• [Collected data]

==============================

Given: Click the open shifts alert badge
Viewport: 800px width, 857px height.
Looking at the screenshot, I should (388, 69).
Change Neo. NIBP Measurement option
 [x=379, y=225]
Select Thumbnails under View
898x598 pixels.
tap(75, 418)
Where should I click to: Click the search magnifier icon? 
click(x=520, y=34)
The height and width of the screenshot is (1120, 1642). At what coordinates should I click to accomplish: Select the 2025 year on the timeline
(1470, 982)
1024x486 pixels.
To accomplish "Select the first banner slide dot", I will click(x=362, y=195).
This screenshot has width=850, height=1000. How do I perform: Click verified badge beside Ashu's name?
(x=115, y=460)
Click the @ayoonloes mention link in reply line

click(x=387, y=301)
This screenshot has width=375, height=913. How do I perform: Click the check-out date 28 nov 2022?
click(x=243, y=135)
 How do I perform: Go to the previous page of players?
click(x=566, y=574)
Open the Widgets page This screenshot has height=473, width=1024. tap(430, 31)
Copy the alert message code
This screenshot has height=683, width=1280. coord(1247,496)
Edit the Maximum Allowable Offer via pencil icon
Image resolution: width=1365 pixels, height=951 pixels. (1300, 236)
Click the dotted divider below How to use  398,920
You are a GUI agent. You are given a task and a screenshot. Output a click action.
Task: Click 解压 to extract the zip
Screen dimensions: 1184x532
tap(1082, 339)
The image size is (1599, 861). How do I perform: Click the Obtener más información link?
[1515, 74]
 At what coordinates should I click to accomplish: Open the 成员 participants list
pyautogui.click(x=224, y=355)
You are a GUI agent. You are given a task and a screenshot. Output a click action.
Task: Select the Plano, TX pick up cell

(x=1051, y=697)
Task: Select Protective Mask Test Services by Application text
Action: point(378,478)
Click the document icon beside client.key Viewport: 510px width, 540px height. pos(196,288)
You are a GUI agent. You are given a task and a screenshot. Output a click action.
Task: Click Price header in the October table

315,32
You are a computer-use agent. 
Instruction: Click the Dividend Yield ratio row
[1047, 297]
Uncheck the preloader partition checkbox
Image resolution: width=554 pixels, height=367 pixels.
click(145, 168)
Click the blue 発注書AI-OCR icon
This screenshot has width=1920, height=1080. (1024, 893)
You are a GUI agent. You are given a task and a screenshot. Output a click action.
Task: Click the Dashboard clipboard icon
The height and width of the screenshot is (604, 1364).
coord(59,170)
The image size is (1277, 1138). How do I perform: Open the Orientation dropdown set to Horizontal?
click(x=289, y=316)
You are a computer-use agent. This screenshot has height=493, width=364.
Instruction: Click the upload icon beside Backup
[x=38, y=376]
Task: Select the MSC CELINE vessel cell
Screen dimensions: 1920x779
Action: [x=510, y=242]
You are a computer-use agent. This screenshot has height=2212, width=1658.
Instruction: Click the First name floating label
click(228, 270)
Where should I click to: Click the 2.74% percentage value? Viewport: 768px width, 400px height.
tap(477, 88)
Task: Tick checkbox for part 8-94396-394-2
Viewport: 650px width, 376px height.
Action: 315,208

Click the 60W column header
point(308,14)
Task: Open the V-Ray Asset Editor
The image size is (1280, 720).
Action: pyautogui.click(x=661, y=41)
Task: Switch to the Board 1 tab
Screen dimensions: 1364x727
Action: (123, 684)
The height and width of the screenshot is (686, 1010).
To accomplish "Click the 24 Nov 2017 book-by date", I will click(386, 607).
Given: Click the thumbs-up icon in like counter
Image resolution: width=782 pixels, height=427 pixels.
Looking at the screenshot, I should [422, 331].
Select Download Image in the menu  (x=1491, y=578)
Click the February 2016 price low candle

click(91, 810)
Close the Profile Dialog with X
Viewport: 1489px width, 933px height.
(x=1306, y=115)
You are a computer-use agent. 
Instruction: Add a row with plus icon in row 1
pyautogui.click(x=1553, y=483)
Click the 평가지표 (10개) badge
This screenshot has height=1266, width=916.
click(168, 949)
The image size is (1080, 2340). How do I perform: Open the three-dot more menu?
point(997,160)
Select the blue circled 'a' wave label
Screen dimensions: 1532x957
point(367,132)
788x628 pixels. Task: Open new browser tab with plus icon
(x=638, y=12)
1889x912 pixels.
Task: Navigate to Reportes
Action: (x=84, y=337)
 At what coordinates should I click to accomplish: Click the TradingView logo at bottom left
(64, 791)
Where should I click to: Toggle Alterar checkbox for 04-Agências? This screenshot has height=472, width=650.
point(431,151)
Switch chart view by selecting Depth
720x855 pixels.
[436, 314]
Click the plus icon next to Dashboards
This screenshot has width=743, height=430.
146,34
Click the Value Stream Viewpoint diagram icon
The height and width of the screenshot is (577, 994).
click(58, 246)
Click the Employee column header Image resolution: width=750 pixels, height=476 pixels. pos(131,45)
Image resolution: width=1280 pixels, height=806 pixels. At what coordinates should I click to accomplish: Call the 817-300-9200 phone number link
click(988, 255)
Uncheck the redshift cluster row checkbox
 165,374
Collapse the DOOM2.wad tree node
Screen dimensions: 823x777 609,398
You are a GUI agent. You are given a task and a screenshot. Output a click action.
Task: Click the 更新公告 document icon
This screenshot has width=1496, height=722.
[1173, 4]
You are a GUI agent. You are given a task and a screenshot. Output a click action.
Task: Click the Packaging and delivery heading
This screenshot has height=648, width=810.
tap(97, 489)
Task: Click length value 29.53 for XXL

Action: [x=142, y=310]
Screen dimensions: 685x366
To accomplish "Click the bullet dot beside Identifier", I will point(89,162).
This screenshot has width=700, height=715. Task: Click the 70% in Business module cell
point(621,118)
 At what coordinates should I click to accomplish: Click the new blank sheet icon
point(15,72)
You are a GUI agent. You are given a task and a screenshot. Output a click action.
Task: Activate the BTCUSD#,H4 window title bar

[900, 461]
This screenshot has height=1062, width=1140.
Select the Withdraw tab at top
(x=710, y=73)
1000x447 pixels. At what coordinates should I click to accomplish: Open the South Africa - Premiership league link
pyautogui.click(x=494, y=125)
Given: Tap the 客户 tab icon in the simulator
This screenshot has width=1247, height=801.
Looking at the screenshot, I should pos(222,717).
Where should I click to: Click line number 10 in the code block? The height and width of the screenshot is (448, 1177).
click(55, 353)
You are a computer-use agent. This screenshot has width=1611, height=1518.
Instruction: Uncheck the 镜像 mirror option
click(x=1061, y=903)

==============================

• [ACTIVITY] Your answer should be the exact lines above from the one with "has height=2212, width=1658." through the one with "Click the Employee", both included, and nothing besides.

• [RESPONSE TO THIS EXERCISE]
You are a computer-use agent. This screenshot has height=2212, width=1658.
Instruction: Click the First name floating label
click(228, 270)
Where should I click to: Click the 2.74% percentage value? Viewport: 768px width, 400px height.
tap(477, 88)
Task: Tick checkbox for part 8-94396-394-2
Viewport: 650px width, 376px height.
Action: 315,208

Click the 60W column header
point(308,14)
Task: Open the V-Ray Asset Editor
The image size is (1280, 720).
Action: pyautogui.click(x=661, y=41)
Task: Switch to the Board 1 tab
Screen dimensions: 1364x727
Action: (123, 684)
The height and width of the screenshot is (686, 1010).
To accomplish "Click the 24 Nov 2017 book-by date", I will click(386, 607).
Given: Click the thumbs-up icon in like counter
Image resolution: width=782 pixels, height=427 pixels.
Looking at the screenshot, I should [422, 331].
Select Download Image in the menu  (x=1491, y=578)
Click the February 2016 price low candle

click(91, 810)
Close the Profile Dialog with X
Viewport: 1489px width, 933px height.
(x=1306, y=115)
You are a computer-use agent. 
Instruction: Add a row with plus icon in row 1
pyautogui.click(x=1553, y=483)
Click the 평가지표 (10개) badge
This screenshot has height=1266, width=916.
click(168, 949)
The image size is (1080, 2340). How do I perform: Open the three-dot more menu?
point(997,160)
Select the blue circled 'a' wave label
Screen dimensions: 1532x957
point(367,132)
788x628 pixels. Task: Open new browser tab with plus icon
(x=638, y=12)
1889x912 pixels.
Task: Navigate to Reportes
Action: (x=84, y=337)
 At what coordinates should I click to accomplish: Click the TradingView logo at bottom left
(64, 791)
Where should I click to: Toggle Alterar checkbox for 04-Agências? This screenshot has height=472, width=650.
point(431,151)
Switch chart view by selecting Depth
720x855 pixels.
[436, 314]
Click the plus icon next to Dashboards
This screenshot has width=743, height=430.
146,34
Click the Value Stream Viewpoint diagram icon
The height and width of the screenshot is (577, 994).
click(58, 246)
Click the Employee column header Image resolution: width=750 pixels, height=476 pixels. pos(131,45)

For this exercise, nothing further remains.